Aku melihat sekeliling dan melihat instruktur berteriak pada pasangan yang malas, jadi dia benar. Kami harus berpura-pura saling menyerang lagi.
Pedang kami beradu beberapa kali, lalu aku memberi tahu Nitta tentang apa yang telah kupelajari. Aku mengatakan kepadanya bahwa meskipun tampaknya tidak ada yang tahu tentang Barang-barang Nenek, Furufuru telah memberi tahuku bahwa seseorang telah mengunjungi toko itu baru-baru ini.
“Furufuru bilang begitu?” tanya Nitta. “Itu bukan aku.”
Jika orang yang mengunjungi lantai sepuluh itu bukan Nitta, pastilah itu adalah pemain lain. Dan pemain itu juga akan menjadi bagian dari Kelas E di suatu tempat dalam pelajaran pedang ini.
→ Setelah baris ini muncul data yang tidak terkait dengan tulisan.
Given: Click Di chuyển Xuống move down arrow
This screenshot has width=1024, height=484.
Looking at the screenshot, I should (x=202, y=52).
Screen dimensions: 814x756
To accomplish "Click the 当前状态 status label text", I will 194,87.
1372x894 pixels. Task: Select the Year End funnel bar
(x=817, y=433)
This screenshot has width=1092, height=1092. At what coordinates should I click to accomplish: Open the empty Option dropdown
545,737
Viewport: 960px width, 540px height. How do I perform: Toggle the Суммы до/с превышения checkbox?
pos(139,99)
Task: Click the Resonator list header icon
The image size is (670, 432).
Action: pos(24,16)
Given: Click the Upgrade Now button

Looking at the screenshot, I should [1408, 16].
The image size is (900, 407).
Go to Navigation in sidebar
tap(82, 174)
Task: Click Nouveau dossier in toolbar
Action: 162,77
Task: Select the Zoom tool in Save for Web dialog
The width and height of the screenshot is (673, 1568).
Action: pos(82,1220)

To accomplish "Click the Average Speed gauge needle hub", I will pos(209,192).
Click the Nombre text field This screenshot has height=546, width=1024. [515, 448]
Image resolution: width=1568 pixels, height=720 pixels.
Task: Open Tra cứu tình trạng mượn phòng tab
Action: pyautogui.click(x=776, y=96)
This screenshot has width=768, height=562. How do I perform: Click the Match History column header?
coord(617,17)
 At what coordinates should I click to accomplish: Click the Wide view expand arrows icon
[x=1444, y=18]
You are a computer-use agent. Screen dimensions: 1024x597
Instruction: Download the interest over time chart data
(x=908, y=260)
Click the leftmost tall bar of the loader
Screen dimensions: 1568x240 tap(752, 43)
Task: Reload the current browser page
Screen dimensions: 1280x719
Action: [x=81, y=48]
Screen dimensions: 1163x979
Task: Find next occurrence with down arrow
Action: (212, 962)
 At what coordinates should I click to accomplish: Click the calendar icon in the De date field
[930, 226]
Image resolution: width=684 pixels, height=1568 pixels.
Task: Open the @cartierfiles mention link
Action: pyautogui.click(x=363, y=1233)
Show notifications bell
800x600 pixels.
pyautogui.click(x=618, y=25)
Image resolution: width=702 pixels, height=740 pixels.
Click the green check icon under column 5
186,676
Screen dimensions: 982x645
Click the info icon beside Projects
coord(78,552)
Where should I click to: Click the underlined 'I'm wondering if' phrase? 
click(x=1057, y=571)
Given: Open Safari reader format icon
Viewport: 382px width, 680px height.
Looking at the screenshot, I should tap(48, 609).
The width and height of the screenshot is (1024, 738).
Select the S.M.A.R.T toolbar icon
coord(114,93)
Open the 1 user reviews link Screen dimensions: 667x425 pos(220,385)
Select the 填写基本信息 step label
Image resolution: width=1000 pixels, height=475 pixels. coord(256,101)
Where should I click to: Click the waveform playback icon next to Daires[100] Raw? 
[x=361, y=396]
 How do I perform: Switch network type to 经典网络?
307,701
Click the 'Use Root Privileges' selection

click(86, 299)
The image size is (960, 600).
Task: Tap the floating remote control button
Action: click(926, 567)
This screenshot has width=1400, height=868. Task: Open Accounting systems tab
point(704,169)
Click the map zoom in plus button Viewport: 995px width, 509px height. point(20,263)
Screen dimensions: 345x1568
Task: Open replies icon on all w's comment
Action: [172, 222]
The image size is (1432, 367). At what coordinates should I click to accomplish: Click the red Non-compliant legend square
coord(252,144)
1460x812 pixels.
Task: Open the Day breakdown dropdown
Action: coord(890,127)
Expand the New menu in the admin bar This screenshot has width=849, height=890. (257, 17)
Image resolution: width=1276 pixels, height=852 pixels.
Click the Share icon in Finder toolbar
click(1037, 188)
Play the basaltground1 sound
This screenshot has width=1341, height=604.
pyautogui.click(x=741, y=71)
Aku diam-diam mengamati teman-teman sekelasku yang sedang berlatih tanding, mencari tanda-tanda yang membedakan salah satu dari mereka sebagai pemain. Namun, pemain ketiga mungkin akan menyembunyikan kekuatan mereka yang sebenarnya selama pelajaran.
Sambil bertukar serangan dengan Nitta, aku terus melihat ke arah teman-teman sekelasku untuk mencari siapa pun yang mungkin kukenal. Aku melihat protagonis DEC , di ujung kelompok, menjatuhkan pedang dari tangan lawannya. Itu menegaskan kecurigaanku tentang Akagi: dia telah jatuh ke sisi gelap. Matanya berkaca-kaca.
Akagi mencoba bergabung dengan Klub Pedang Pertama dalam permainan, tetapi murid-murid Kelas A yang membentuk klub itu hanya menertawakannya. Dia memohon kepada mereka untuk mengizinkannya bergabung sampai mereka memukulnya, yang menyebabkan perubahan dalam hatinya. Langkah selanjutnya dalam permainan adalah bagi subheroine Cuddles, alias Yuna Matsuzaka, untuk menawarinya tempat di Klub Pedang Keempat yang didirikannya. Akagi di dunia ini tampaknya mengikuti jalan yang sama.
Anak laki-laki yang dipukul Akagi gemetar karena tatapan mengintimidasi yang diterimanya dari lawannya. Mencoba berbicara dengan Akagi hanya akan memperburuk keadaan , pikirku. Maaf, Nak, apa pun namamu.
Kaoru dan Pinky sedang berlatih bersama, juga di dekat tepi kelompok. Kecepatan mereka menunjukkan bahwa mereka berada di sekitar level 5, meskipun saya merasa mereka bisa lebih kuat. Sanjou memiliki kapasitas laten untuk kekuatan dalam posisinya sebagai protagonis mode BL DEC , dan dia memiliki masa depan yang fantastis tetapi bergejolak di depannya jika permainan itu bisa dijadikan acuan. Kisahnya menampilkan banyak skenario permainan yang konyol.
Saya hanya bisa berharap Akagi atau pemain lain bisa mengendalikan kejadian untuk mencegah terjadinya skenario terburuk. Kalau tidak, negara-negara dan organisasi mungkin akan memulai perang untuk mendapatkan Pinky, yang akan membuat kita semua terjerat. Kalau tidak ada cara lain yang berhasil, Nitta atau saya akan menghentikannya.
Siswa lain yang ada dalam pikiranku saat ini adalah Kuga, mata-mata yang menyusup ke sekolah atas nama badan intelijen Amerika. Kuga sudah berada di atas level 20 dan memiliki berbagai keterampilan untuk memata-matai dan mengumpulkan informasi. Dia tidak berbahaya selama penyamarannya tidak terbongkar, dan aku ingin menjauh darinya karena keterampilan penilaiannya dapat melihat statistik palsuku.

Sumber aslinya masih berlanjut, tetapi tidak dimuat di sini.